_WHAT YOU SHOULD DO_. Output the data as it stands. Each line must match exactly.

(Items from a data source)
Start of Block
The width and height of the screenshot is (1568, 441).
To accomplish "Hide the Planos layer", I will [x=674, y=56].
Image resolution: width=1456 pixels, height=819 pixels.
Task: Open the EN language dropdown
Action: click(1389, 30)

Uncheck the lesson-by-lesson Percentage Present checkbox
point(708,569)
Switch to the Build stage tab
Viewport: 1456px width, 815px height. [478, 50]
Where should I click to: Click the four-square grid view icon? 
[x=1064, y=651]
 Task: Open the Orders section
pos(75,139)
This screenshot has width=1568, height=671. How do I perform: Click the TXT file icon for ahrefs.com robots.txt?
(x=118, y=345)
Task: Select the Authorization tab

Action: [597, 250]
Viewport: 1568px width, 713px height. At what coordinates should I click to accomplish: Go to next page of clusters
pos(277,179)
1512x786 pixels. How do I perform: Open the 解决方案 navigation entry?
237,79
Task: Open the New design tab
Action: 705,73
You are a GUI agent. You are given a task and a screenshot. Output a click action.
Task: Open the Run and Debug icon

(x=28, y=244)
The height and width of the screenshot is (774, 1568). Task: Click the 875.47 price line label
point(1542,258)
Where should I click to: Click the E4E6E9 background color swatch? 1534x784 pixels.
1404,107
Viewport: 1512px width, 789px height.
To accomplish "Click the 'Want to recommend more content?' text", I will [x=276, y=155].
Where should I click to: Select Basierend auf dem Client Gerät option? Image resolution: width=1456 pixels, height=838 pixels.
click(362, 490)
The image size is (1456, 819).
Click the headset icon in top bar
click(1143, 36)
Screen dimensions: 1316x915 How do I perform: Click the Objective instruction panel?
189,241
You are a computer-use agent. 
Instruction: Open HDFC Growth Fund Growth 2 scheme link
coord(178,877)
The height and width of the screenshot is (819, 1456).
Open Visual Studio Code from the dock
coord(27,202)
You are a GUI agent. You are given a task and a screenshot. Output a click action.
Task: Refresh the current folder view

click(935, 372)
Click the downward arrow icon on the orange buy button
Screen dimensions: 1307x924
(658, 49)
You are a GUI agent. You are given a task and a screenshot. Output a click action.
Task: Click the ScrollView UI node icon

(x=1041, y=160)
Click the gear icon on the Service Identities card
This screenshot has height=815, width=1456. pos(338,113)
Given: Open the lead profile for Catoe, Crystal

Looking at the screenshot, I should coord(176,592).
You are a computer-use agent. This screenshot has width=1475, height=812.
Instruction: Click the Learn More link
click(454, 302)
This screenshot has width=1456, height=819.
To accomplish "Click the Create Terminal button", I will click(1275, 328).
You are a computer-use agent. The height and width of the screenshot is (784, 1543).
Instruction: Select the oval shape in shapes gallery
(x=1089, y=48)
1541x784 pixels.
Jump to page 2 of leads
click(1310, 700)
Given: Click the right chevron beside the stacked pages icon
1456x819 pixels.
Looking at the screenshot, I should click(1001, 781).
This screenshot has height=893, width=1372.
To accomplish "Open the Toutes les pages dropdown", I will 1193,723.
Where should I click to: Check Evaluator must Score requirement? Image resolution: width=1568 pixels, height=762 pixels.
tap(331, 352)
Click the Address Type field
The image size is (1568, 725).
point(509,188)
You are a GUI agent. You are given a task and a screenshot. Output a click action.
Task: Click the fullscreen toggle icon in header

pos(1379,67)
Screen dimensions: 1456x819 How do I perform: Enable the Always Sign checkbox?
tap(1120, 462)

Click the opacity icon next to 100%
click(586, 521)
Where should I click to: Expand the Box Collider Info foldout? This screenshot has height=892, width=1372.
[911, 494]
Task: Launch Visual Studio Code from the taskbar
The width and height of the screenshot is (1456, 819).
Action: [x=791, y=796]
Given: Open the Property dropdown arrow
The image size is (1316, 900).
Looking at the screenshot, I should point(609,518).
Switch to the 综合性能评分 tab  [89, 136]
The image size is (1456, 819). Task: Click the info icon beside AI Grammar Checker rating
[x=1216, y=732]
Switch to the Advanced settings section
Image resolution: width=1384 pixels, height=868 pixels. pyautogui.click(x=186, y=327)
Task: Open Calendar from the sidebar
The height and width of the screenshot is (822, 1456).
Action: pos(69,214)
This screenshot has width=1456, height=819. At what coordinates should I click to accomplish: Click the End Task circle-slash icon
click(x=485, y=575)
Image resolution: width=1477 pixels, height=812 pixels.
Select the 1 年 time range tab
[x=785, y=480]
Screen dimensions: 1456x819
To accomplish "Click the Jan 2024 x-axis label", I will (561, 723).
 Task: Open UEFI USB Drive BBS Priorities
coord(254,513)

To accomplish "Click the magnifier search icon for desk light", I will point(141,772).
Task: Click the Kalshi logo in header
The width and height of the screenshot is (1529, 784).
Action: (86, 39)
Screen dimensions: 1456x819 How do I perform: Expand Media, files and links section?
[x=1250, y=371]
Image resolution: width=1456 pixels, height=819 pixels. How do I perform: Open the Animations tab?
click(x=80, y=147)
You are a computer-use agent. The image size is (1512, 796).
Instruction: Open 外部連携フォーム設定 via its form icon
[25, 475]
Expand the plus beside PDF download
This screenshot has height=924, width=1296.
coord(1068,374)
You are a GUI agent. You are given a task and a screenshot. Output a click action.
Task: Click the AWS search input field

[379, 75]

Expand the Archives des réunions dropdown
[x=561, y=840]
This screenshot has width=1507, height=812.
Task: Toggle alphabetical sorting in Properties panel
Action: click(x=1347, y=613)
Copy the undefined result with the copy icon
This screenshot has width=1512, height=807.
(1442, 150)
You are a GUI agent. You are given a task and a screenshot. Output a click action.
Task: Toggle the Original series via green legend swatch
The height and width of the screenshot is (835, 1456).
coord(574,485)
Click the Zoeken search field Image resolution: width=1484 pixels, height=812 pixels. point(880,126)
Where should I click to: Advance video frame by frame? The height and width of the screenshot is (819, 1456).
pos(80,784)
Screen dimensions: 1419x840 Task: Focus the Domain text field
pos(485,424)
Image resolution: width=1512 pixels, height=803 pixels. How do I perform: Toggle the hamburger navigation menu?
End of Block
_PROBLEM SOLUTION_.
The width and height of the screenshot is (1568, 441).
To accomplish "Hide the Planos layer", I will [x=674, y=56].
Image resolution: width=1456 pixels, height=819 pixels.
Task: Open the EN language dropdown
Action: click(1389, 30)

Uncheck the lesson-by-lesson Percentage Present checkbox
point(708,569)
Switch to the Build stage tab
Viewport: 1456px width, 815px height. [478, 50]
Where should I click to: Click the four-square grid view icon? 
[x=1064, y=651]
 Task: Open the Orders section
pos(75,139)
This screenshot has width=1568, height=671. How do I perform: Click the TXT file icon for ahrefs.com robots.txt?
(x=118, y=345)
Task: Select the Authorization tab

Action: [597, 250]
Viewport: 1568px width, 713px height. At what coordinates should I click to accomplish: Go to next page of clusters
pos(277,179)
1512x786 pixels. How do I perform: Open the 解决方案 navigation entry?
237,79
Task: Open the New design tab
Action: 705,73
You are a GUI agent. You are given a task and a screenshot. Output a click action.
Task: Open the Run and Debug icon

(x=28, y=244)
The height and width of the screenshot is (774, 1568). Task: Click the 875.47 price line label
point(1542,258)
Where should I click to: Click the E4E6E9 background color swatch? 1534x784 pixels.
1404,107
Viewport: 1512px width, 789px height.
To accomplish "Click the 'Want to recommend more content?' text", I will [x=276, y=155].
Where should I click to: Select Basierend auf dem Client Gerät option? Image resolution: width=1456 pixels, height=838 pixels.
click(362, 490)
The image size is (1456, 819).
Click the headset icon in top bar
click(1143, 36)
Screen dimensions: 1316x915 How do I perform: Click the Objective instruction panel?
189,241
You are a computer-use agent. 
Instruction: Open HDFC Growth Fund Growth 2 scheme link
coord(178,877)
The height and width of the screenshot is (819, 1456).
Open Visual Studio Code from the dock
coord(27,202)
You are a GUI agent. You are given a task and a screenshot. Output a click action.
Task: Refresh the current folder view

click(935, 372)
Click the downward arrow icon on the orange buy button
Screen dimensions: 1307x924
(658, 49)
You are a GUI agent. You are given a task and a screenshot. Output a click action.
Task: Click the ScrollView UI node icon

(x=1041, y=160)
Click the gear icon on the Service Identities card
This screenshot has height=815, width=1456. pos(338,113)
Given: Open the lead profile for Catoe, Crystal

Looking at the screenshot, I should coord(176,592).
You are a computer-use agent. This screenshot has width=1475, height=812.
Instruction: Click the Learn More link
click(454, 302)
This screenshot has width=1456, height=819.
To accomplish "Click the Create Terminal button", I will click(1275, 328).
You are a computer-use agent. The height and width of the screenshot is (784, 1543).
Instruction: Select the oval shape in shapes gallery
(x=1089, y=48)
1541x784 pixels.
Jump to page 2 of leads
click(1310, 700)
Given: Click the right chevron beside the stacked pages icon
1456x819 pixels.
Looking at the screenshot, I should click(1001, 781).
This screenshot has height=893, width=1372.
To accomplish "Open the Toutes les pages dropdown", I will 1193,723.
Where should I click to: Check Evaluator must Score requirement? Image resolution: width=1568 pixels, height=762 pixels.
tap(331, 352)
Click the Address Type field
The image size is (1568, 725).
point(509,188)
You are a GUI agent. You are given a task and a screenshot. Output a click action.
Task: Click the fullscreen toggle icon in header

pos(1379,67)
Screen dimensions: 1456x819 How do I perform: Enable the Always Sign checkbox?
tap(1120, 462)

Click the opacity icon next to 100%
click(586, 521)
Where should I click to: Expand the Box Collider Info foldout? This screenshot has height=892, width=1372.
[911, 494]
Task: Launch Visual Studio Code from the taskbar
The width and height of the screenshot is (1456, 819).
Action: [x=791, y=796]
Given: Open the Property dropdown arrow
The image size is (1316, 900).
Looking at the screenshot, I should point(609,518).
Switch to the 综合性能评分 tab  [89, 136]
The image size is (1456, 819). Task: Click the info icon beside AI Grammar Checker rating
[x=1216, y=732]
Switch to the Advanced settings section
Image resolution: width=1384 pixels, height=868 pixels. pyautogui.click(x=186, y=327)
Task: Open Calendar from the sidebar
The height and width of the screenshot is (822, 1456).
Action: pos(69,214)
This screenshot has width=1456, height=819. At what coordinates should I click to accomplish: Click the End Task circle-slash icon
click(x=485, y=575)
Image resolution: width=1477 pixels, height=812 pixels.
Select the 1 年 time range tab
[x=785, y=480]
Screen dimensions: 1456x819
To accomplish "Click the Jan 2024 x-axis label", I will (561, 723).
 Task: Open UEFI USB Drive BBS Priorities
coord(254,513)

To accomplish "Click the magnifier search icon for desk light", I will point(141,772).
Task: Click the Kalshi logo in header
The width and height of the screenshot is (1529, 784).
Action: (86, 39)
Screen dimensions: 1456x819 How do I perform: Expand Media, files and links section?
[x=1250, y=371]
Image resolution: width=1456 pixels, height=819 pixels. How do I perform: Open the Animations tab?
click(x=80, y=147)
You are a computer-use agent. The image size is (1512, 796).
Instruction: Open 外部連携フォーム設定 via its form icon
[25, 475]
Expand the plus beside PDF download
This screenshot has height=924, width=1296.
coord(1068,374)
You are a GUI agent. You are given a task and a screenshot. Output a click action.
Task: Click the AWS search input field

[379, 75]

Expand the Archives des réunions dropdown
[x=561, y=840]
This screenshot has width=1507, height=812.
Task: Toggle alphabetical sorting in Properties panel
Action: click(x=1347, y=613)
Copy the undefined result with the copy icon
This screenshot has width=1512, height=807.
(1442, 150)
You are a GUI agent. You are given a task and a screenshot. Output a click action.
Task: Toggle the Original series via green legend swatch
The height and width of the screenshot is (835, 1456).
coord(574,485)
Click the Zoeken search field Image resolution: width=1484 pixels, height=812 pixels. point(880,126)
Where should I click to: Advance video frame by frame? The height and width of the screenshot is (819, 1456).
pos(80,784)
Screen dimensions: 1419x840 Task: Focus the Domain text field
pos(485,424)
Image resolution: width=1512 pixels, height=803 pixels. How do I perform: Toggle the hamburger navigation menu?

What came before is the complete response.